Of Blood and Honey by Stina Leicht
Of Blood and Honey
By Stina Leicht
Night Shade Books ($14.99, trade paperback, 296 pages, January 2011)
Reviewed by Sean T. M. Stiennon
Perhaps I’ll be accused of going below the belt by saying this, but the most damning criticism I can offer of Stina Leicht’s Of Blood and Honey is that it took me several weeks of intermittent reading to finish. It’s not an awful book by any means, but I never felt as though it generated enough momentum or sympathy to pull me from one reading session to another.
But let me discuss what I did like, which is quite a bit. Although Leicht is ultimately writing a tale of faeries, demons, and inquisitors, she opts for a clean, modern style that’s well in keeping with the setting in 1970s Ireland. The sentences flow smoothly from paragraph to paragraph and page to page. There are some nice snatches of dialogue which, to me at least, rang as distinctly Irish: “It’s married I am, and it’s married I’ll stay.” Leicht never resorts to spelling out accents, instead relying on vocabulary and syntax to convey dialect, which is a far higher and finer art.

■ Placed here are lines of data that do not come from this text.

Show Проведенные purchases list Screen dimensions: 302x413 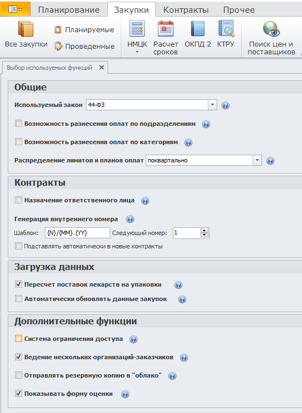[x=85, y=47]
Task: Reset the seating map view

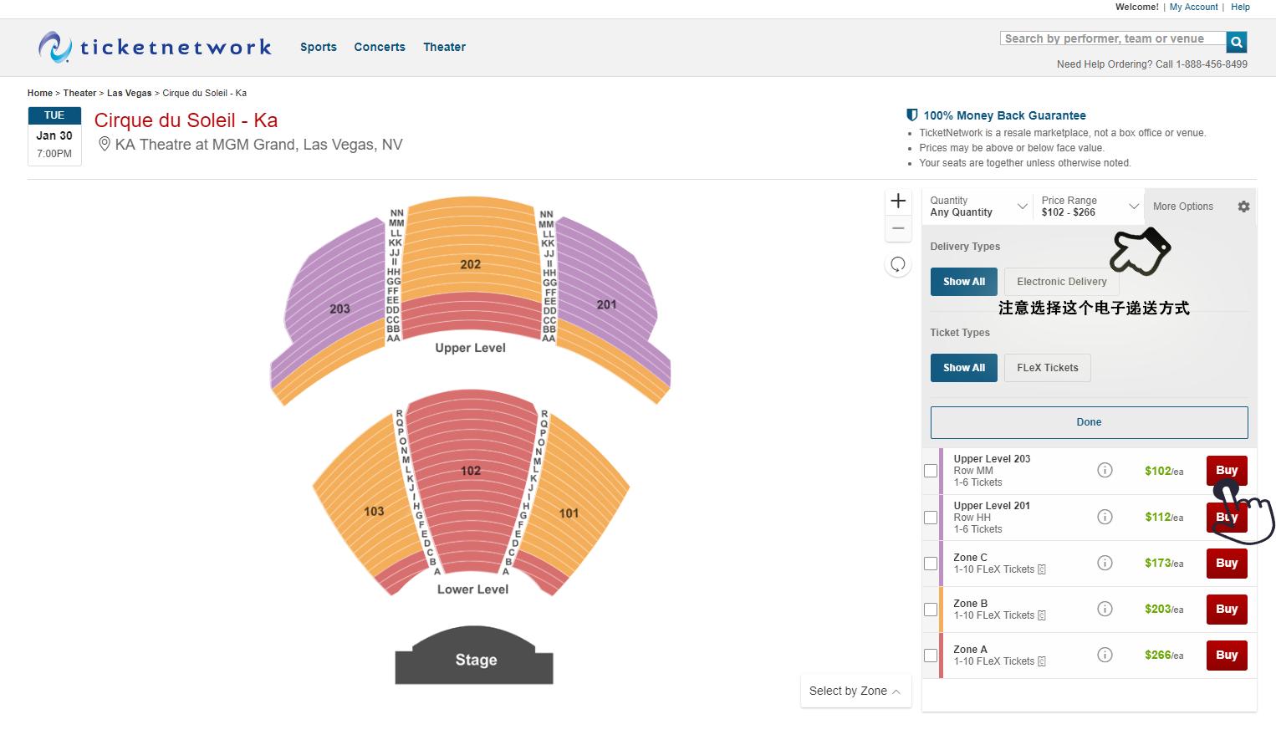Action: pyautogui.click(x=898, y=265)
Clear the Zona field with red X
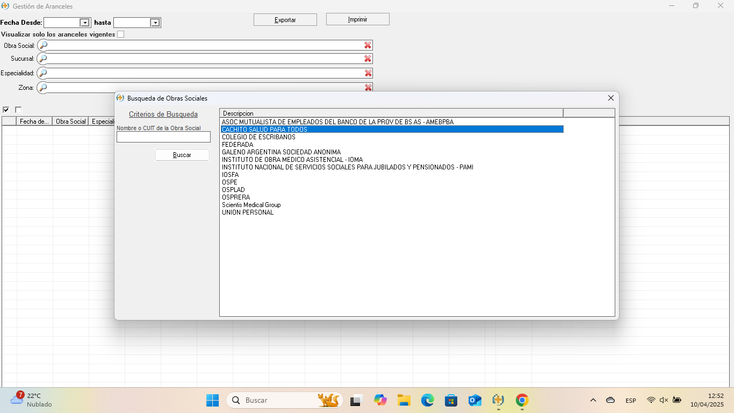The width and height of the screenshot is (734, 413). point(368,87)
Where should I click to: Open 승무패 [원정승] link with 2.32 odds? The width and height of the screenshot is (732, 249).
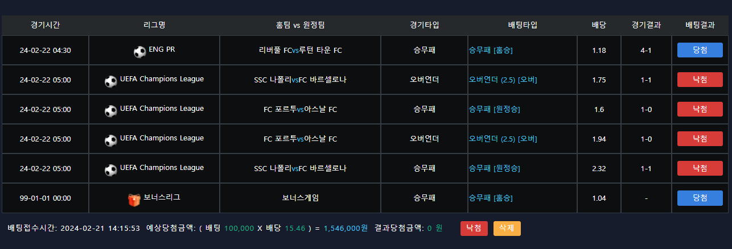(x=494, y=168)
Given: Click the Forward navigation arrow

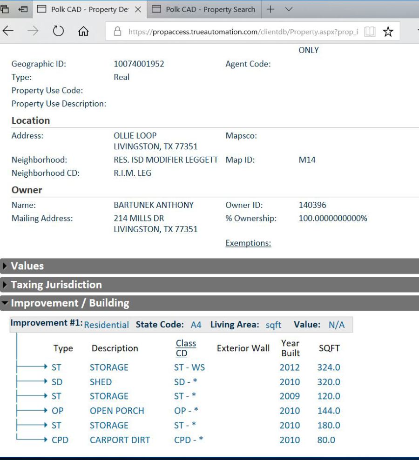Looking at the screenshot, I should [33, 31].
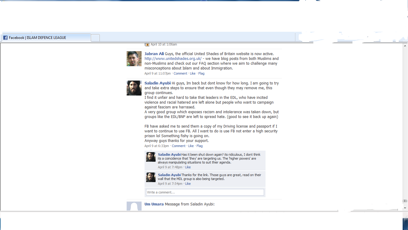Click the avatar on the 7:48pm reply
This screenshot has width=408, height=230.
click(151, 157)
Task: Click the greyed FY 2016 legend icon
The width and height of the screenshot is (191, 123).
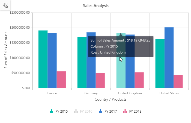Action: 76,111
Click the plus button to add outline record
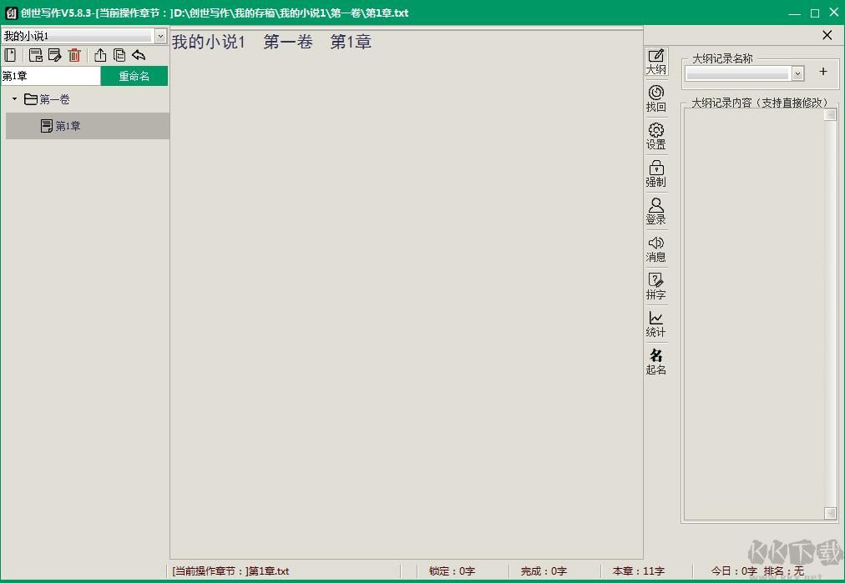The height and width of the screenshot is (583, 845). pyautogui.click(x=822, y=72)
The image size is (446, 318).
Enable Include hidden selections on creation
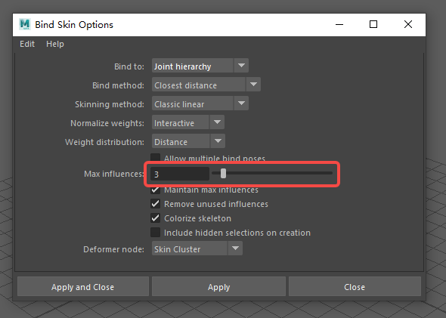tap(155, 232)

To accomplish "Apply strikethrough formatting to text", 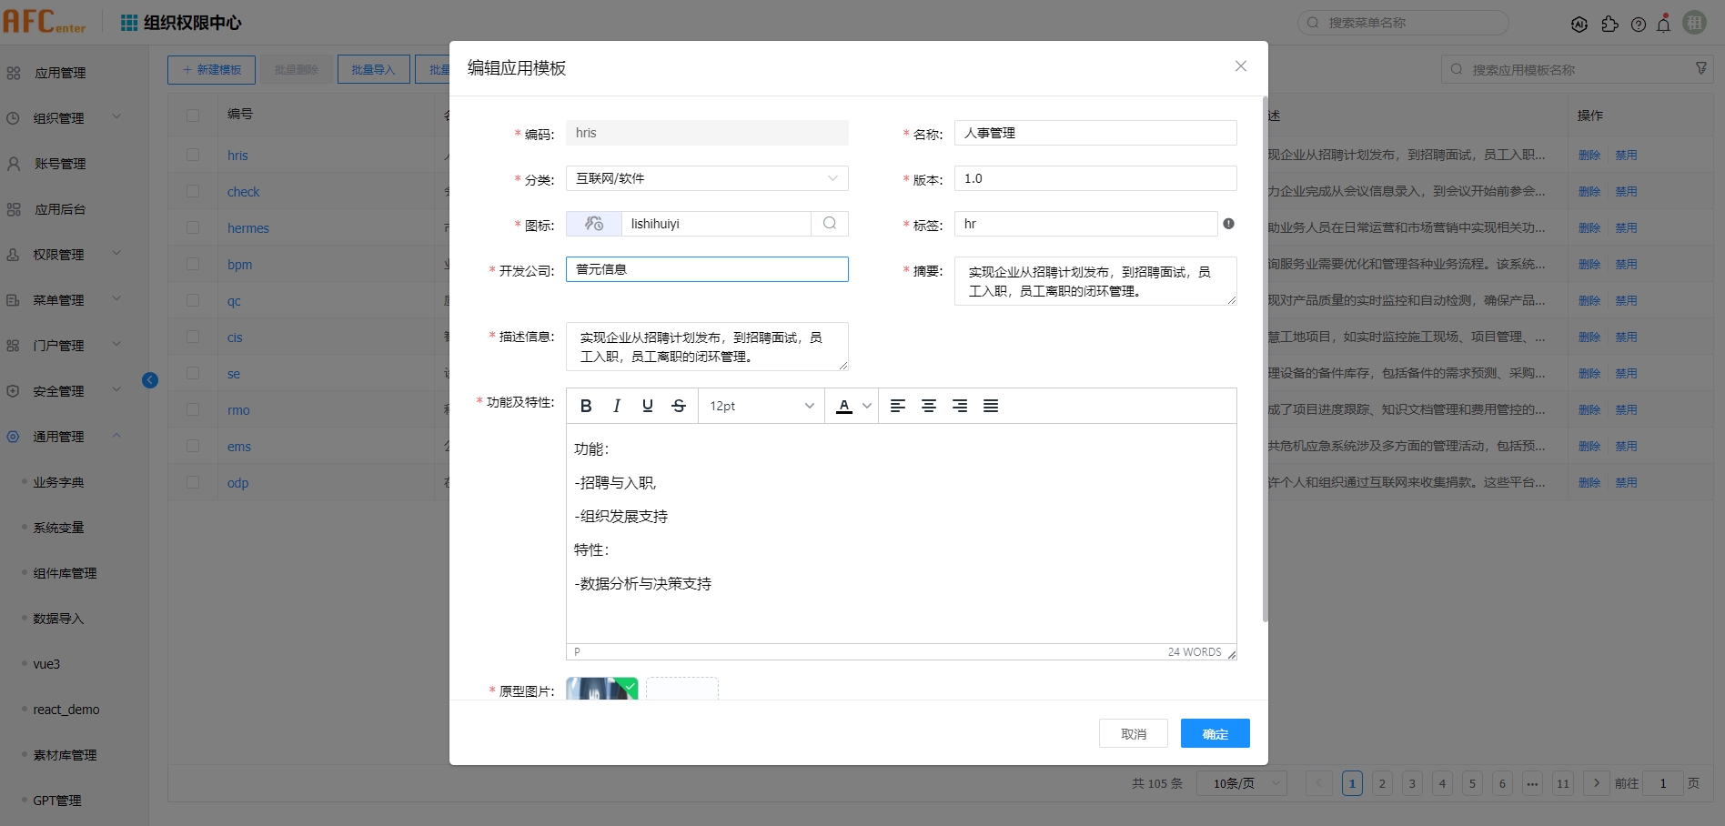I will click(x=679, y=406).
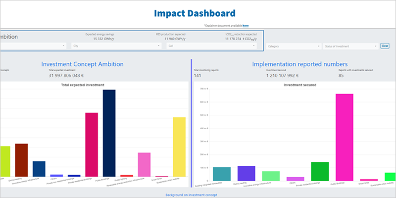The height and width of the screenshot is (198, 396).
Task: Click the purple District heating bar in Investment secured
Action: [x=246, y=173]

The picture the book paints is rather grim, but ultimately I thought the book came through strongest on atmosphere and milieu. I know very nearly jack-squat about the Troubles (my ancestors left Ireland much earlier, more around the time of the Potato Famine), but the sense of constant fear and persecution Leicht evokes is powerful.
She tells the story of Liam, a young man who has never known any father besides his step-father Patrick. His mother tells him that he’s the product of her forbidden union with a Protestant, but Liam has always suspected that there’s something more alien about his origins.